Wednesday, March 31, 2010

OIT - Order Independent Transparency

recently i'm checking dx11 features and one of the nice thing he have is read/write/structured buffers. (unlike shader model 4 that have read only buffers)
read/write buffer (or RWBuffer) is just as it sounds, a buffer that we can use to read from or/and write into.
structured buffers (or SB) is a buffer that contains elements (c style structs), for example:
struct MyStruct
float4 color;
float4 normal;

then, we can use it like this:
StructuredBuffer mySB;
mySB[0].Normal = something
New Resource Types
RWSB have another nice feature, it have internal counter that we can increment/decrement its value.
those buffers can be used to create very nice effects and really fast (if used wisely).
this time i'm using it to solve some old problem in computer graphics:
order independent transparency (or OIT), if you don't know what i'm talking about then i suggest you should google on it...
in dxsdk you can find a sample called OIT, this sample uses compute shader to solve this problem, the sample show you how you should NOT use compute shader! and just show you that its possible using it... this sample runs so slow that you better do a software solution for it ;)
one thing you should remember is: if you write your pixel shader good enough, you probably get better performance than using compute shader (with some exception off course)

anyway, the question i want to answer is: how can we draw transparent surfaces without worrying about the order?
there are few solution to this but every one of them have some drawback:
1. depth peeling - very heavy, even if using dual version.
reverse depth peeling is more friendly as it peel layers from back to front so we can blend immediately with the backbuffer and only use one buffer for it.
2. stencil routed k buffer - say goodbye to your stencil and allow you up to 16 fragments to be blended, for some of you its enough for the some its not an option.
3. dx11 method, based on the idea presented on gdc2010 by ati.
i will focus on 3 as its what i implemented and it doesn't suffer from the issues the other methods is.
the idea can be simplify into 2 main steps:
1. build - in this step we build linked list for every fragment that contains all the fragments that "fall" on this fragment screen position, i use RWBuffer to store the linked list head for that pixel, and another 2 RWBuffers to store pixel attributes (color, depth and next "pointer" to the next fragment in the list), those attributes buffers need to be big enough to contain all the fragments that placed at the same fragment position.
in this step i'm also using the structured buffer internal counter to get unique "id" for each fragment and use it to write/read the fragments attributes.

2. resolve - this is where we do the magic, here i just traverse the linked list stored in step 1, and sort the fragments, then i manually blend the fragments.
note that you need to sort the fragments in place! that means your linked list should be accessed a lot or... you can simply fill a bunch of registered, and sort them instead.

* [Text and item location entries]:
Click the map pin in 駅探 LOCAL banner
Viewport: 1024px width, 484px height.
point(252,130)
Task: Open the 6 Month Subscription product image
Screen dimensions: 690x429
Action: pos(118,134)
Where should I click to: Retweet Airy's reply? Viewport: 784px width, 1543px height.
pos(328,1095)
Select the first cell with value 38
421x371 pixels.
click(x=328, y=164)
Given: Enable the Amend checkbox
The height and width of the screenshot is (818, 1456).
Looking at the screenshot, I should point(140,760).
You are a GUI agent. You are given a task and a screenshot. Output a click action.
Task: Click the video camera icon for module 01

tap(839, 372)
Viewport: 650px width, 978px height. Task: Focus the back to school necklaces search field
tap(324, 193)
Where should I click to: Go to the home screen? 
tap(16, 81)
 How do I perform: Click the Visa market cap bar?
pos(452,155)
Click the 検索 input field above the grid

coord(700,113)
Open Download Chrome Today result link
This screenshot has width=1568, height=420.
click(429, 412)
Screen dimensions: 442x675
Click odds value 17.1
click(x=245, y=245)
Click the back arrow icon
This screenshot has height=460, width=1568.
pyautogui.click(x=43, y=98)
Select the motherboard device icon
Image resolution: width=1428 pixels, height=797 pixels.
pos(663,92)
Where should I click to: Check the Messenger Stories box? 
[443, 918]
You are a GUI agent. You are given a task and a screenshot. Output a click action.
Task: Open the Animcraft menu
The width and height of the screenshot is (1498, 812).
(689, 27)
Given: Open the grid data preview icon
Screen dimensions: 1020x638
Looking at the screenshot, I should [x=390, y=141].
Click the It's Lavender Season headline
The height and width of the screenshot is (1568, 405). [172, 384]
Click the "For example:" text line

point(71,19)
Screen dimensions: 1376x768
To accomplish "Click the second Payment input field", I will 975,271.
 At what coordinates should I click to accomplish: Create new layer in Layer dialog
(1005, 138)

* [Goal of the exercise]:
Condense the paragraph in the post on order independent transparency that begins "anyway, the question i want to answer is" into a list, keeping its main facts.

* [Result]:
- Goal: draw transparent surfaces without worrying about their order.
- Existing solutions, each with a drawback:
  1. Depth peeling: very heavy, even in its dual version. Reverse depth peeling is friendlier. It peels layers back to front, so each layer blends immediately with the backbuffer using only one buffer.
  2. Stencil routed k-buffer: uses up the stencil and blends at most 16 fragments. That is enough for some uses but not for others.
  3. DX11 method: based on an idea ATI presented at GDC 2010. This is the one implemented, and it avoids the other methods' issues.
- The DX11 method has two main steps. The first is build:
  - Build a linked list of all fragments falling on each screen position.
  - One RWBuffer stores each pixel's list head.
  - Two more RWBuffers store the attributes: color, depth and a "pointer" to the next fragment. They must be big enough to hold all fragments at the same position.
  - The structured buffer's internal counter gives each fragment a unique "id" for writing and reading its attributes.